| Four Vision Task Force
Sessions
September 7 - 10, 2004 – Week 1
Combined Notes
Each of the four sessions began with a welcome by Harvey
Sorensen, Tom Winters or Tim Norton and self introductions.
Henry Luke then described the Vision Process, the contents
of the Vision Task Force notebook and a description
of the scenarios.
Members of the four Vision Tasks then suggested items
to be considered for Key Benchmarks. A Combination of
the results is shown below. In addition many strategies
or action steps were suggested. Those suggestions follow
the tentative Key Benchmarks. Strategies will be developed
for the six foundations with Education & Quality
of Life – week 2, Infrastructure & Economic
Development – week 3 and Government & Private
Sector Leadership – week 4.
The Key Benchmarks shown below are a work in progress
and subject to change in the next 3 weeks, at the Task
Force editing session on October 11 and in December
2004 as a result of public input.
The Key Benchmarks will be the driving force during
the 10 to 20 year process and will be used to measure
Visioneering Wichita’s progress each year. There
will be Strategy Benchmarks developed by Vision Partners
that will also be measured on an annual basis. Achieving
the Benchmarks will require our working together in
an unprecedented way on the strategies in the six interdependent
Foundations: Education, Quality of Life, Economic Development,
Infrastructure, Government and Private Sector Leadership.
Visioneering Wichita will identify the future we want.
The Benchmarks will tell us each year a.) when we are
successful and can celebrate; or b.) when we fall short
of the Benchmarks and the Vision Partners need to review,
revise and refocus their action steps to accomplish
the strategies.
There will be an annual increment of change developed
for each Key Benchmark during implementation beginning
January 2005.
All the data below refers to the Wichita MSA including
Sedgwick, Butler, Harvey and Sumner counties.
Tentative Key Benchmarks
1. Job Growth
Benchmark: Exceed the higher of the cumulative
annual growth rate of the U.S., Omaha, Tulsa, Kansas
City and Oklahoma City. Between 1990 and 2002 this would
have been an annual rate above 1.8% as compared to Wichita’s
actual rate of 1.2%.

Wichita has been diversifying its economy since 1981
as shown in the job table on the next page. From 1981
– 2002 all the net growth occurred in non-manufacturing
jobs. Wichita must make every effort possible to regain
recently lost manufacturing jobs and to replace manufacturing
jobs lost in the normal turnover of jobs. However, it
is clear that the above net job growth Key Benchmark
can only be met through growth in non-manufacturing
jobs.
There are eight job sectors other than manufacturing
that had earnings per job at over $40,000 in 2002. These
eight plus manufacturing made up 33.7% of Wichita’s
jobs.
2. Per Capita Income
Benchmark: Stop the 21 year decline of Wichita
per capita income as a percentage of U.S. per capita
income before 2010, 2012 or 2015. This 14% decline occurred
as Wichita began diversifying its economy as shown in
the chart for job growth. This decline will continue
until the private sector non-manufacturing earnings
per job gap and total earnings per job gap with the
US begin to be reduced. (See Job Table above for the
gaps between Wichita and the U.S. in earnings per job
and scenario #2)
3. Education
Benchmarks: Technical Education: Provide technical
education to ensure a skilled workforce and competitive
skills training for companies adding or relocating jobs.

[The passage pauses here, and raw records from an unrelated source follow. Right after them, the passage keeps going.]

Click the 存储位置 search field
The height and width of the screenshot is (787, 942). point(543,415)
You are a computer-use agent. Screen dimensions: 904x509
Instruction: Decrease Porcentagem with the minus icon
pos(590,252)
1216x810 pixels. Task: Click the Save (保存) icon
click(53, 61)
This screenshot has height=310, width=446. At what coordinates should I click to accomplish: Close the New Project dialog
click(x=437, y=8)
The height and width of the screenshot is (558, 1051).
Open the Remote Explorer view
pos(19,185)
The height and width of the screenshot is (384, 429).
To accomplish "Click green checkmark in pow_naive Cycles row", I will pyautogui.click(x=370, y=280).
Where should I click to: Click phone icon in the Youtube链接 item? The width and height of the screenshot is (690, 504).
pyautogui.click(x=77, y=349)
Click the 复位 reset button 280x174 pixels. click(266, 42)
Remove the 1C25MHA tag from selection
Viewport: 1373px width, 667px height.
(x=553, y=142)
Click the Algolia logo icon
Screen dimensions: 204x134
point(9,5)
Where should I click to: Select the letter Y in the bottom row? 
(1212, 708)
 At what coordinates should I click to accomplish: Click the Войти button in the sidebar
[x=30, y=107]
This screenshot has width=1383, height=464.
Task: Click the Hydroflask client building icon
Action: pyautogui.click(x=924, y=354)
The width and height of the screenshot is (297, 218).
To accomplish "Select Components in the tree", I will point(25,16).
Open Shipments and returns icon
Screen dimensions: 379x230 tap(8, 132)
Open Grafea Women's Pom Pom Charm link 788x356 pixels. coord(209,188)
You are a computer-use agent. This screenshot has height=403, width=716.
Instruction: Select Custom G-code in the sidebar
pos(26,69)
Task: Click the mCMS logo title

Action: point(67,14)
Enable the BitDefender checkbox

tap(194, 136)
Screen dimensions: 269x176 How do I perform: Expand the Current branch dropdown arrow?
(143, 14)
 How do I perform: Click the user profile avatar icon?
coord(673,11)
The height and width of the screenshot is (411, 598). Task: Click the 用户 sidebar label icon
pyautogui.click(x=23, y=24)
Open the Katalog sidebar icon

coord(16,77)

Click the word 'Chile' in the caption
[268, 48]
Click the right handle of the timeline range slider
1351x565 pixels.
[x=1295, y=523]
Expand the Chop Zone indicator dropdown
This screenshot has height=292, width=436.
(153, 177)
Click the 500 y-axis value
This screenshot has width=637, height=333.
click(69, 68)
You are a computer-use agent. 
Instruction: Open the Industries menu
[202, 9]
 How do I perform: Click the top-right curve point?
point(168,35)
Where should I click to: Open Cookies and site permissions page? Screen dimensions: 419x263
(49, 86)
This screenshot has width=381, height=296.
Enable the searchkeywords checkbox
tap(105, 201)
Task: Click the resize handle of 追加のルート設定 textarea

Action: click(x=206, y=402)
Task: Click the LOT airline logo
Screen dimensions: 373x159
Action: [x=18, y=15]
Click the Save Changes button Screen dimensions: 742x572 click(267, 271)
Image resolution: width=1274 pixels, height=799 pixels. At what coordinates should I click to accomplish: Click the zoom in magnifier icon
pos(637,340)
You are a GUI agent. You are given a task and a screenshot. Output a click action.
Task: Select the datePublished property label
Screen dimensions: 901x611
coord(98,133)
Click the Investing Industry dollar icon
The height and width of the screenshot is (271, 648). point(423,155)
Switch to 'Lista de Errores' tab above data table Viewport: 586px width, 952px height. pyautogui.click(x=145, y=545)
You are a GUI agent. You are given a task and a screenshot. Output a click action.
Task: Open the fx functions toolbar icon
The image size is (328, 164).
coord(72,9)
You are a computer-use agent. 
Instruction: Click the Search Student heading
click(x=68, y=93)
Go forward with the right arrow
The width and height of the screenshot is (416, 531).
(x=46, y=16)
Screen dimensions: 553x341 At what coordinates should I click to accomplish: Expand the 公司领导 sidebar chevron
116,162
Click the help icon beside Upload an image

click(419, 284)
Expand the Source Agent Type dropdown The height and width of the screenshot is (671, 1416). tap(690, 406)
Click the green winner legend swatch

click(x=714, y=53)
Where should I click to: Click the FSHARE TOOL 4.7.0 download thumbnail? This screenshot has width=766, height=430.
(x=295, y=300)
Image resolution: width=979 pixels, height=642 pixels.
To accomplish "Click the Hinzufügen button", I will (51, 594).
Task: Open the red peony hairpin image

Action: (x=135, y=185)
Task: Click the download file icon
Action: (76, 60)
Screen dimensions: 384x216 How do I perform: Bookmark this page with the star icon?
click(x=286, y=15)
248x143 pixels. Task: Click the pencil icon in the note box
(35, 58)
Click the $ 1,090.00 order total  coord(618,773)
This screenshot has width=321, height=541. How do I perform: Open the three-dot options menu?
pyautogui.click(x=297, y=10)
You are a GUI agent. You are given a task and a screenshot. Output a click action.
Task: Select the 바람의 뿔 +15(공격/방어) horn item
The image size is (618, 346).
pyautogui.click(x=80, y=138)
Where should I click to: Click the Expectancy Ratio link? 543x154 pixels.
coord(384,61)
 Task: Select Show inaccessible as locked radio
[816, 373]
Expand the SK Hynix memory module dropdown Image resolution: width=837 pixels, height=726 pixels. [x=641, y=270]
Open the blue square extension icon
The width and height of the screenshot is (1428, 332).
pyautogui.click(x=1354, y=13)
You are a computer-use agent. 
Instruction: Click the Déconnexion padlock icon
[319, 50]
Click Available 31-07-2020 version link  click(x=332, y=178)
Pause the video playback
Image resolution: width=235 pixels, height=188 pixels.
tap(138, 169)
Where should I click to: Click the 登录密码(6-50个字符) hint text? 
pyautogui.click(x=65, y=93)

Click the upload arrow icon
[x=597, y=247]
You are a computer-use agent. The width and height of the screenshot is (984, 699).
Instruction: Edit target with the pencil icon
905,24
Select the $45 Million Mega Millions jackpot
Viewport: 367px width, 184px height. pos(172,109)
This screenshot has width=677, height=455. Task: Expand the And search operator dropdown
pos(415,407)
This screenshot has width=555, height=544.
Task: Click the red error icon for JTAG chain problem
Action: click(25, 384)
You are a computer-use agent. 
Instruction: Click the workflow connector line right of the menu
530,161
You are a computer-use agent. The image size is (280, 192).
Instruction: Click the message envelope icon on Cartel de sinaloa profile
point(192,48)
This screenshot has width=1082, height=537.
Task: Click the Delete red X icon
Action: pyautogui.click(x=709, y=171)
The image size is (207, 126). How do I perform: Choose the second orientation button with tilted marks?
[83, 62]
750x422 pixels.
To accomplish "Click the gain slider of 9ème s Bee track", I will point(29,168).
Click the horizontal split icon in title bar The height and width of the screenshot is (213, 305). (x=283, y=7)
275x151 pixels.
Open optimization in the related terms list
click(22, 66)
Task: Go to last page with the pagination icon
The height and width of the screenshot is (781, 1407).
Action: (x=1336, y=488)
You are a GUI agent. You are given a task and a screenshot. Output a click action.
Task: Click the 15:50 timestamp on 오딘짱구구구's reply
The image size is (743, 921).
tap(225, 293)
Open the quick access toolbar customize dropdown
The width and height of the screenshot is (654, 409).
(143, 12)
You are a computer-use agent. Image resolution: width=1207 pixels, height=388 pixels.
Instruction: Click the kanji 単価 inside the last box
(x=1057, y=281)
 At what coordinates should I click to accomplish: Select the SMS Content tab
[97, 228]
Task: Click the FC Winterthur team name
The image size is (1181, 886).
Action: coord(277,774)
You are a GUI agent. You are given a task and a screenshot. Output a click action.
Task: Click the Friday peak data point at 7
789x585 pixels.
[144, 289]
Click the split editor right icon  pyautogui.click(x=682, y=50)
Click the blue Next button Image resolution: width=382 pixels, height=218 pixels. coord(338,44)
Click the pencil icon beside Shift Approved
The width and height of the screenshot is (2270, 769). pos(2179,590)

This will include replacements for the large number
of highly skilled and high pay workers starting to retire
in the next five years. This measurement will be in
alignment with the Key Benchmarks for job growth and
per capita income.
Higher Education: Increase the number of WSU students
3% per year with an emphasis on undergraduates. Increase
percentage of higher education research dollars by at
least 20% per year from 2005 - 2008, 15% per year 2009
- 2012 and 10% per year thereafter.
K-12: All schools and districts meet the Kansas Adequate
Yearly Progress Plan (AYP) each year. To meet this plan
requires improvement in academic achievement, racial
and ethnic equity and improved graduation rates. (See
scenario #5)
4. Family Stability
Benchmark: The four counties in the Wichita
MSA will be below the Kansas average by 2024 in percentage
of marriage dissolutions (annulments & divorces)
and percentage of live births born out of wedlock. (See
scenario #6)
5. Downtown Development
Benchmark: Increase total private and public
investment by $100 million, $150 million or $200 million
per year. (See scenario #10)
6. Arts/Cultural/Recreation
Benchmark: Wichita will be in the upper ¼
of Places Rated Almanac’s Arts/Culture and Recreation
score by 2009, 2014 or 2024. Wichita in the last edition
had a score of 52.13 out of 100 in Arts and Culture
and 54.10 in Recreation. Our 5 peer cities had over
75 in both ratings except Tulsa in Arts & Culture
at 63.18.
7. Racial Harmony, Opportunity & Diversity
Benchmark: In all of the six foundations and
strategies of Visioneering Wichita, we will be committed
to racial harmony, diversity and opportunity for everyone.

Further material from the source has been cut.